On 9/18/2012 10:37 AM, Greg Newby wrote:
I don't remember your proposal specifically, but most proposals for improvements actually involve one or two things:
1) Telling people what they can no longer do (i.e., limiting choices), or
2) Finding "someone" to do something -- write software, create standards, develop policy, etc.
The usual answer from me, and from Michael, is that we will fully support and encourage your effort. It's never clear to me why this isn't satisfying.

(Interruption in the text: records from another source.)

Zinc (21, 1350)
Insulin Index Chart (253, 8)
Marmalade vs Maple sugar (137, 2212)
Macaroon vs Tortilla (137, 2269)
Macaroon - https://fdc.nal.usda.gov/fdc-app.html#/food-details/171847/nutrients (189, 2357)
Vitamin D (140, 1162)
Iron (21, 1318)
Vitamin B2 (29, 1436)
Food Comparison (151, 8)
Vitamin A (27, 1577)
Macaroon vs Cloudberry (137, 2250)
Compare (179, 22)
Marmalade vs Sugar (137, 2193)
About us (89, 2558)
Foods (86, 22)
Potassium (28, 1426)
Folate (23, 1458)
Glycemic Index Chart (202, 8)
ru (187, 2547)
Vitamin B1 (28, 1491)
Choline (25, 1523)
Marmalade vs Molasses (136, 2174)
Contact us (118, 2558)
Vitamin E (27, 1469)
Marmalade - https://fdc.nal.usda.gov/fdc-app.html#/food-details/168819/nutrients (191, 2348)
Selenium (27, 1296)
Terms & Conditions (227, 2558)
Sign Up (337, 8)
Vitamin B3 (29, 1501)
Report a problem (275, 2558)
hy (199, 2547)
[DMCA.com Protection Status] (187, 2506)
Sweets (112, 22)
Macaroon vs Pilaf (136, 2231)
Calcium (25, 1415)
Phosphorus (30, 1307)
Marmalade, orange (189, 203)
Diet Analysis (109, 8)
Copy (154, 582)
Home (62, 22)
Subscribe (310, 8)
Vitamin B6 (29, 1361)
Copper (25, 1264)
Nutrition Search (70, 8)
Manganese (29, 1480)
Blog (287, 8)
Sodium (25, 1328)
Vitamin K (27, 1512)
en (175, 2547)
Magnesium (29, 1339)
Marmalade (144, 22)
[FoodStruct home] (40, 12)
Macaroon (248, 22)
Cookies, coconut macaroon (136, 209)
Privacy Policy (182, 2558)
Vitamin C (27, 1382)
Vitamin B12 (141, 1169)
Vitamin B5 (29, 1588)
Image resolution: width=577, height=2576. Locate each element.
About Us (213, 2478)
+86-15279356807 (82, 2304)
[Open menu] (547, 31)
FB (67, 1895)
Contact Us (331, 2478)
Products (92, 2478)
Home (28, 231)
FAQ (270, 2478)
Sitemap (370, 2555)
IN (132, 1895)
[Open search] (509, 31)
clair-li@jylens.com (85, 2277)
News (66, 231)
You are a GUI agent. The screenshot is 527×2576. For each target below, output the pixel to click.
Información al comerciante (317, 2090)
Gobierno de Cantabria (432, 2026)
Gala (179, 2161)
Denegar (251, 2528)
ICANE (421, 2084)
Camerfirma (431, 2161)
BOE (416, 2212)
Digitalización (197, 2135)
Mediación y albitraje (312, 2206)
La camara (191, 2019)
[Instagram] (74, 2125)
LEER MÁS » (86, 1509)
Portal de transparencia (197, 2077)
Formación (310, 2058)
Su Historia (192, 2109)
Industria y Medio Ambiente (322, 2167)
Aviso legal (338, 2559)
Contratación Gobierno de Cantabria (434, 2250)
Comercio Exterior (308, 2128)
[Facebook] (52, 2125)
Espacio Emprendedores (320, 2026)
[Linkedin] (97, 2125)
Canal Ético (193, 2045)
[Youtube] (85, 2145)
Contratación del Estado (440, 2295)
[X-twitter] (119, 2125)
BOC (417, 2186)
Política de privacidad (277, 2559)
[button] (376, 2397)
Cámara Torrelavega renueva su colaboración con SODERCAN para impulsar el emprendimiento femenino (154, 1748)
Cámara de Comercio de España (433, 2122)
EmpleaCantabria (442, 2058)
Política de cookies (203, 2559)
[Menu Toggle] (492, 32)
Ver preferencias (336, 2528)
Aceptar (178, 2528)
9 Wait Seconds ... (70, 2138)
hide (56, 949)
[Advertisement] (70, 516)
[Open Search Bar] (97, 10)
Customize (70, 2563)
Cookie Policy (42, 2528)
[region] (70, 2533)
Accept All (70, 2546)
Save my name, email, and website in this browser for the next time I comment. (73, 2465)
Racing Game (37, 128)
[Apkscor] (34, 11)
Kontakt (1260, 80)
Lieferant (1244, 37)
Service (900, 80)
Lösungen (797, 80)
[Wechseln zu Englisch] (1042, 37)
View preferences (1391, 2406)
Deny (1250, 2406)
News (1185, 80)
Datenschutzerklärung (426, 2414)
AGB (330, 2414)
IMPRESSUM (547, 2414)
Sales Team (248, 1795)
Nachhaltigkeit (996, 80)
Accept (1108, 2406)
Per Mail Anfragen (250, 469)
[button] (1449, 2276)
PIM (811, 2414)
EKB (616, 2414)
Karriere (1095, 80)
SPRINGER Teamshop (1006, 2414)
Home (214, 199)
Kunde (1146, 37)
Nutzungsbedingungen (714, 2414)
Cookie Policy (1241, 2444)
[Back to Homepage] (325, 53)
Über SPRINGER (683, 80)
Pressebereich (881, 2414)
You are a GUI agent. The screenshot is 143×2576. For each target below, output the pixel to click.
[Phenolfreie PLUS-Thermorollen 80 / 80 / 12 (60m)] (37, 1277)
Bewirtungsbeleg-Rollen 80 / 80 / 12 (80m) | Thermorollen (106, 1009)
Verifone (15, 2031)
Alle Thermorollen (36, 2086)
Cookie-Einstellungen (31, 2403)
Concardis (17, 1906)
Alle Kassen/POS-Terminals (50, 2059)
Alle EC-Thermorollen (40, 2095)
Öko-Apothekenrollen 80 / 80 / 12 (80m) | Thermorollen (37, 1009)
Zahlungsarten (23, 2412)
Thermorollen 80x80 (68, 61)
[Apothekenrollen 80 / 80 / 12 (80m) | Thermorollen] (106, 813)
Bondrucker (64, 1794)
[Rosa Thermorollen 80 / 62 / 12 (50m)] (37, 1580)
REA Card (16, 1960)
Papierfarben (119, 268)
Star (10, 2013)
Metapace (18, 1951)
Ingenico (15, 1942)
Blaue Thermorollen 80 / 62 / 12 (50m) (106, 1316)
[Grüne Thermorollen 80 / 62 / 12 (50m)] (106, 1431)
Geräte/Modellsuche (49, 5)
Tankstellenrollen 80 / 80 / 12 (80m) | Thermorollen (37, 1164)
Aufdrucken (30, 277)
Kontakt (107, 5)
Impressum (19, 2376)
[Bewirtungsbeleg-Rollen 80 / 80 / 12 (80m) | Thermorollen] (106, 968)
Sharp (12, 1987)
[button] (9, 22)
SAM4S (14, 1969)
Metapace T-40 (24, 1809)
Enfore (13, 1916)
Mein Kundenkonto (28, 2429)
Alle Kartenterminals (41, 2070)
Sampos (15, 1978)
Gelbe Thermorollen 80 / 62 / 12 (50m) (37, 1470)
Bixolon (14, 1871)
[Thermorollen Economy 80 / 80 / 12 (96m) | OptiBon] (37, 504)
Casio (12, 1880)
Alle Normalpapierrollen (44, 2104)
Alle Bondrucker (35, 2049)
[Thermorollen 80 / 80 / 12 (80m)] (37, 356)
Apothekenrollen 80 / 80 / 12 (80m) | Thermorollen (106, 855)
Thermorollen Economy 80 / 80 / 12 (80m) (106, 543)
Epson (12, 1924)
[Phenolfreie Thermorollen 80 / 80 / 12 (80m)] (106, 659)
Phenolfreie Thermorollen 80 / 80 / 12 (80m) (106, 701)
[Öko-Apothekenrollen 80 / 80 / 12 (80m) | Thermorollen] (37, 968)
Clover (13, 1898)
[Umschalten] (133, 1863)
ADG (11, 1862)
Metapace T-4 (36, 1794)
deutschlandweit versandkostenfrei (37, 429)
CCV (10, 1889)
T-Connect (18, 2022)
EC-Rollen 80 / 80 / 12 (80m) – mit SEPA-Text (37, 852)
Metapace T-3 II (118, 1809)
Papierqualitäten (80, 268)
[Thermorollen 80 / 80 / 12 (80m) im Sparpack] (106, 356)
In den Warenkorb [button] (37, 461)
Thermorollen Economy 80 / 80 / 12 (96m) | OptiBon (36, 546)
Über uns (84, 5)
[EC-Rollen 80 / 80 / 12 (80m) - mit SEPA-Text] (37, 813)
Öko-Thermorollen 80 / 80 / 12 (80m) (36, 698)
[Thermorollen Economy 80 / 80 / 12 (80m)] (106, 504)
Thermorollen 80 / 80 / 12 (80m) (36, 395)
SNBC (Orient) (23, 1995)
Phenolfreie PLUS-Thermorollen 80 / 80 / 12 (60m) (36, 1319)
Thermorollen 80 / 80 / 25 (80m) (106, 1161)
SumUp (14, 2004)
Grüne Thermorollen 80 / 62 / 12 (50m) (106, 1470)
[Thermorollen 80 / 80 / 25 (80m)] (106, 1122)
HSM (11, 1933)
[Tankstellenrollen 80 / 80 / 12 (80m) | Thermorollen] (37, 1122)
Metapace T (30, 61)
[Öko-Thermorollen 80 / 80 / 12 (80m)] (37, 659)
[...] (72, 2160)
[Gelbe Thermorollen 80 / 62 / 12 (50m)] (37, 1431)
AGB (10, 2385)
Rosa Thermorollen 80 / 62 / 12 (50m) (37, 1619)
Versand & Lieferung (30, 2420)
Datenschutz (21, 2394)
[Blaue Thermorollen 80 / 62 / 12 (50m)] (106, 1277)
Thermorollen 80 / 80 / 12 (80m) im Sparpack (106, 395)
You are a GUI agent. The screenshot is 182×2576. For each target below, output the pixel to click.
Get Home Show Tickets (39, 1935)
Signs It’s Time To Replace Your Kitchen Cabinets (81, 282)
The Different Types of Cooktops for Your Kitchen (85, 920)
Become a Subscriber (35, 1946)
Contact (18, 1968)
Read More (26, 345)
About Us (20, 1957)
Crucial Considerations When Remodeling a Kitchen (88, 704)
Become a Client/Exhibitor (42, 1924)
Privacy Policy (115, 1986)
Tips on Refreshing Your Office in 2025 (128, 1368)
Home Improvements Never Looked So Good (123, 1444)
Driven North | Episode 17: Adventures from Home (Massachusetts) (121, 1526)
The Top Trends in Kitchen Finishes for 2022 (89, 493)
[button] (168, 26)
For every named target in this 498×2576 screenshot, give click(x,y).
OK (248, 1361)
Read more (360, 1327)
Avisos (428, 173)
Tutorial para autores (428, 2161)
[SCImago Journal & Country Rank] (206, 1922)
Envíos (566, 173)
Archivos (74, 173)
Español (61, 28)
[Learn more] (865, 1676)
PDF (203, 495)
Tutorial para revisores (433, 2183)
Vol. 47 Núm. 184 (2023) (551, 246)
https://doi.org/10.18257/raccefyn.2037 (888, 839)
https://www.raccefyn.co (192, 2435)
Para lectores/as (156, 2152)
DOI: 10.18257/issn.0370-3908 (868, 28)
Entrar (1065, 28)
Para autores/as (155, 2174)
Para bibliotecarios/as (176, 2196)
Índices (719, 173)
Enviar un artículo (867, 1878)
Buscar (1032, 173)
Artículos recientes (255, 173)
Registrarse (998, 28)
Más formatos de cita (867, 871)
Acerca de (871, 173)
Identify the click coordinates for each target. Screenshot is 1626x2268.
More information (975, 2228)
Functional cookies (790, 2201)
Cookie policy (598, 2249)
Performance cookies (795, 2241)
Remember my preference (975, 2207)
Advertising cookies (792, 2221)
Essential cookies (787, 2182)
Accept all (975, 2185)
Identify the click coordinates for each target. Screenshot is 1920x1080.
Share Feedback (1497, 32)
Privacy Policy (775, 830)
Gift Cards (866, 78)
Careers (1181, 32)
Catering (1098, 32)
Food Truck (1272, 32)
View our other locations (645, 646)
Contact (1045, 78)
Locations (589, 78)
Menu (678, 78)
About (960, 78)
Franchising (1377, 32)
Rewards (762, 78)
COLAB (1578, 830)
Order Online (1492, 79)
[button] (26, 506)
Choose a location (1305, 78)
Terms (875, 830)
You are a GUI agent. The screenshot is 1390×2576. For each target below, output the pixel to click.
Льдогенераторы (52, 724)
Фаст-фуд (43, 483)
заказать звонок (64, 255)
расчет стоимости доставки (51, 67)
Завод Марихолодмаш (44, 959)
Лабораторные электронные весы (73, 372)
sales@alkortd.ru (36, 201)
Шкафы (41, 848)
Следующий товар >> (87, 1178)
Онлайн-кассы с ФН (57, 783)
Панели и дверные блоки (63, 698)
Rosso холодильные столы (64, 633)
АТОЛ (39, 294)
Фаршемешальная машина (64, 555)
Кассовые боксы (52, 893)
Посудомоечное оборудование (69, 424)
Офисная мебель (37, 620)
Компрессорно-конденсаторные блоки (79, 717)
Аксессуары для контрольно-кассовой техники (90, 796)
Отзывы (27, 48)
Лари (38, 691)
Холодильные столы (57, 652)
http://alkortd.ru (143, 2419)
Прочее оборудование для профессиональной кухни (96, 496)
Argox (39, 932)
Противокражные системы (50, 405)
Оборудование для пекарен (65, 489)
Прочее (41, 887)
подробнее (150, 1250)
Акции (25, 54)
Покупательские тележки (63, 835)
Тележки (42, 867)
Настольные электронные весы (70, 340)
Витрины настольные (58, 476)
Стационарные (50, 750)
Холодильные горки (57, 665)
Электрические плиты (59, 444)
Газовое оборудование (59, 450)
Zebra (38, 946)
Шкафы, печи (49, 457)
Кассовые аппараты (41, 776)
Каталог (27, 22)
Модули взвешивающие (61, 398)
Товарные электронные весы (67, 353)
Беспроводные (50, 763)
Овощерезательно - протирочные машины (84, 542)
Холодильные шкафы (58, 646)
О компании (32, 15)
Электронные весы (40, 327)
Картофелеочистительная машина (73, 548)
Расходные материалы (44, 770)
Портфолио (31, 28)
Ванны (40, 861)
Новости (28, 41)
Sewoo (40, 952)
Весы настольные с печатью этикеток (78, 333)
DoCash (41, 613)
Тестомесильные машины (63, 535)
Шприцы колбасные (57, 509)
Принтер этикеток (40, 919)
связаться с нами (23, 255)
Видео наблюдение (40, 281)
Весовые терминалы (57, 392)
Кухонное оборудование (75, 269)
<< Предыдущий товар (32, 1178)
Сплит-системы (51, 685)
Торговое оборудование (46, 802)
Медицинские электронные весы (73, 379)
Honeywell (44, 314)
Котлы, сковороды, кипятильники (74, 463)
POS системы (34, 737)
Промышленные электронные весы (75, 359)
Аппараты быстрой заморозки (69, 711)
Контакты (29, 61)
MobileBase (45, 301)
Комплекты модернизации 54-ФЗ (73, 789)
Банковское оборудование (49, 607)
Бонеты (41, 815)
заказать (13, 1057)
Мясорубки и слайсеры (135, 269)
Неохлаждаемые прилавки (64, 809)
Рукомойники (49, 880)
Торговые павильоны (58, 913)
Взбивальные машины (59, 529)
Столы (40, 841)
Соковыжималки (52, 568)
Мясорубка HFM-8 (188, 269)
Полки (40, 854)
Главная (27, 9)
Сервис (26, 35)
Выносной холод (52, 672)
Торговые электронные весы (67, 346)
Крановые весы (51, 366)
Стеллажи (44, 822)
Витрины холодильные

A little over 40 years ago, ABC aired what was apparently its first animated Movie of the Week: The Point. This story is of a kingdom where everyone has a pointed head, except for a young boy named Oblio. The evil count declares that because Oblio does not have a pointed head he is an outlaw, and he is banished to the Pointless Forest where nothing has a point. During his adventures in the Pointless Forest, Oblio meets a man who is completely covered in arrows, pointing every which way. When asked how this Pointed Man could exist in the supposedly Pointless Forest, he replies "A point in every direction is the same as no point at all." Project Gutenberg is pointless. The Gutenberg newsletters have consistent advertised that Project Gutenberg e-texts are "Readable By Both Humans and Computers." This assertion is, in fact, untrue. Computer programs require predictable data in order to process them. Because they conform to no known standard, Project Gutenberg e-texts are not useable by computers, only by humans; despite being converted to ASCII, PG e-texts are just one small step removed from their paper antecedents, and given today's computer processing power have no advantage over displaying raw page scans, à la Internet Archive or Google Books. Setting standards is not about limiting choices, nor is it about limiting opportunity: it is simply about transparency and truth in labeling. If a text is submitted that meets a certain standard, and it is labeled as meeting that standard, that does not mean that texts that do /not/ meet the standard cannot be stored and served, it just means that they should not be labeled as meeting the standard. When I say that Project Gutenberg e-texts adhere to no known standard, I do not mean to say that /all/ e-texts are devoid of standards adherence; I am simply saying that there is no mechanism to determine whether a text adheres to a standard or what that standard is. Thus, there is no effective way to build a tool chain to automate the conversion of Project Gutenberg texts to other formats, because there is no way to predict the starting point for any given text. It is never clear to /me/ why some people think that establishing standards implies limiting choice or opportunity. That is a straw man argument, designed, I can only imagine, to obscure the fact that the majority of the Project Gutenberg corpus is simply hopelessly outdated and of very limited value.